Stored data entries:
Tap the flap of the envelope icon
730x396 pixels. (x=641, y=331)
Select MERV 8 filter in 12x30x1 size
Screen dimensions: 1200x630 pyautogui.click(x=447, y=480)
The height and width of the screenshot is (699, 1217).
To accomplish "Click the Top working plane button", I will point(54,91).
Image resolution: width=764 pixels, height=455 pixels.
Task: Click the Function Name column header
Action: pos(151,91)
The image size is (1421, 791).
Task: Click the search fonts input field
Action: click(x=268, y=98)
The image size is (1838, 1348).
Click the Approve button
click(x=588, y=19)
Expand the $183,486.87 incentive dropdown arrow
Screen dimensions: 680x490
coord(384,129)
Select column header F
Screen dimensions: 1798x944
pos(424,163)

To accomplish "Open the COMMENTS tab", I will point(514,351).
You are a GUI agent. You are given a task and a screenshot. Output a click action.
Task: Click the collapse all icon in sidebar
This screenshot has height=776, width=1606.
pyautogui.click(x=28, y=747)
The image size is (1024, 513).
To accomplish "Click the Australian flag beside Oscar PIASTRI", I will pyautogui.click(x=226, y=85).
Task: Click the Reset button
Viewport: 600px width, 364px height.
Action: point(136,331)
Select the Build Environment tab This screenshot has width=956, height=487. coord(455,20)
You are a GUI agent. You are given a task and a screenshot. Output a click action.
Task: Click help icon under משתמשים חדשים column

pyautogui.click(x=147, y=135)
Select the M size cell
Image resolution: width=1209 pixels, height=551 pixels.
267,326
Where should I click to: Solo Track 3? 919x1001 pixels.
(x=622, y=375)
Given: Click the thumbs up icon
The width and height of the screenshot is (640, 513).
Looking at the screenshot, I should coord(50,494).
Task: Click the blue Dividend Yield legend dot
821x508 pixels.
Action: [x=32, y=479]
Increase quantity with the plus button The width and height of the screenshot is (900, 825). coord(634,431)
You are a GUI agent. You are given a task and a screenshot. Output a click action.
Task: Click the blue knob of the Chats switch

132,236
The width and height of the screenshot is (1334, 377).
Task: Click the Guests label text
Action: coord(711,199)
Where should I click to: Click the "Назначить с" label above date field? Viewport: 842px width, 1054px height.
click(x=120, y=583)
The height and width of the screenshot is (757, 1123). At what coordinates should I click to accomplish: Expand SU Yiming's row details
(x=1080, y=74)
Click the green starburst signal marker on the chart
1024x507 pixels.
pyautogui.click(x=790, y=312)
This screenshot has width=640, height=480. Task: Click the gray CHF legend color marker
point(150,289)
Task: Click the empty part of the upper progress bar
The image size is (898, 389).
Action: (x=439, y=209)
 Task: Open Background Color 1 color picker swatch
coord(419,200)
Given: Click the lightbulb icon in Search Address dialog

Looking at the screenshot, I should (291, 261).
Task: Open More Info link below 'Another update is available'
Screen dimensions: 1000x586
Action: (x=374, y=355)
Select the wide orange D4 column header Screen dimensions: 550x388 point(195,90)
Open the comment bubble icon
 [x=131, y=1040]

ABOUT THIS EXERCISE: Each record above has to be set down again, exactly and completely.

OUTPUT FOR THIS EXERCISE:
Tap the flap of the envelope icon
730x396 pixels. (x=641, y=331)
Select MERV 8 filter in 12x30x1 size
Screen dimensions: 1200x630 pyautogui.click(x=447, y=480)
The height and width of the screenshot is (699, 1217).
To accomplish "Click the Top working plane button", I will point(54,91).
Image resolution: width=764 pixels, height=455 pixels.
Task: Click the Function Name column header
Action: pos(151,91)
The image size is (1421, 791).
Task: Click the search fonts input field
Action: click(x=268, y=98)
The image size is (1838, 1348).
Click the Approve button
click(x=588, y=19)
Expand the $183,486.87 incentive dropdown arrow
Screen dimensions: 680x490
coord(384,129)
Select column header F
Screen dimensions: 1798x944
pos(424,163)

To accomplish "Open the COMMENTS tab", I will point(514,351).
You are a GUI agent. You are given a task and a screenshot. Output a click action.
Task: Click the collapse all icon in sidebar
This screenshot has height=776, width=1606.
pyautogui.click(x=28, y=747)
The image size is (1024, 513).
To accomplish "Click the Australian flag beside Oscar PIASTRI", I will pyautogui.click(x=226, y=85).
Task: Click the Reset button
Viewport: 600px width, 364px height.
Action: point(136,331)
Select the Build Environment tab This screenshot has width=956, height=487. coord(455,20)
You are a GUI agent. You are given a task and a screenshot. Output a click action.
Task: Click help icon under משתמשים חדשים column

pyautogui.click(x=147, y=135)
Select the M size cell
Image resolution: width=1209 pixels, height=551 pixels.
267,326
Where should I click to: Solo Track 3? 919x1001 pixels.
(x=622, y=375)
Given: Click the thumbs up icon
The width and height of the screenshot is (640, 513).
Looking at the screenshot, I should coord(50,494).
Task: Click the blue Dividend Yield legend dot
821x508 pixels.
Action: [x=32, y=479]
Increase quantity with the plus button The width and height of the screenshot is (900, 825). coord(634,431)
You are a GUI agent. You are given a task and a screenshot. Output a click action.
Task: Click the blue knob of the Chats switch

132,236
The width and height of the screenshot is (1334, 377).
Task: Click the Guests label text
Action: coord(711,199)
Where should I click to: Click the "Назначить с" label above date field? Viewport: 842px width, 1054px height.
click(x=120, y=583)
The height and width of the screenshot is (757, 1123). At what coordinates should I click to accomplish: Expand SU Yiming's row details
(x=1080, y=74)
Click the green starburst signal marker on the chart
1024x507 pixels.
pyautogui.click(x=790, y=312)
This screenshot has width=640, height=480. Task: Click the gray CHF legend color marker
point(150,289)
Task: Click the empty part of the upper progress bar
The image size is (898, 389).
Action: (x=439, y=209)
 Task: Open Background Color 1 color picker swatch
coord(419,200)
Given: Click the lightbulb icon in Search Address dialog

Looking at the screenshot, I should (291, 261).
Task: Open More Info link below 'Another update is available'
Screen dimensions: 1000x586
Action: (x=374, y=355)
Select the wide orange D4 column header Screen dimensions: 550x388 point(195,90)
Open the comment bubble icon
 [x=131, y=1040]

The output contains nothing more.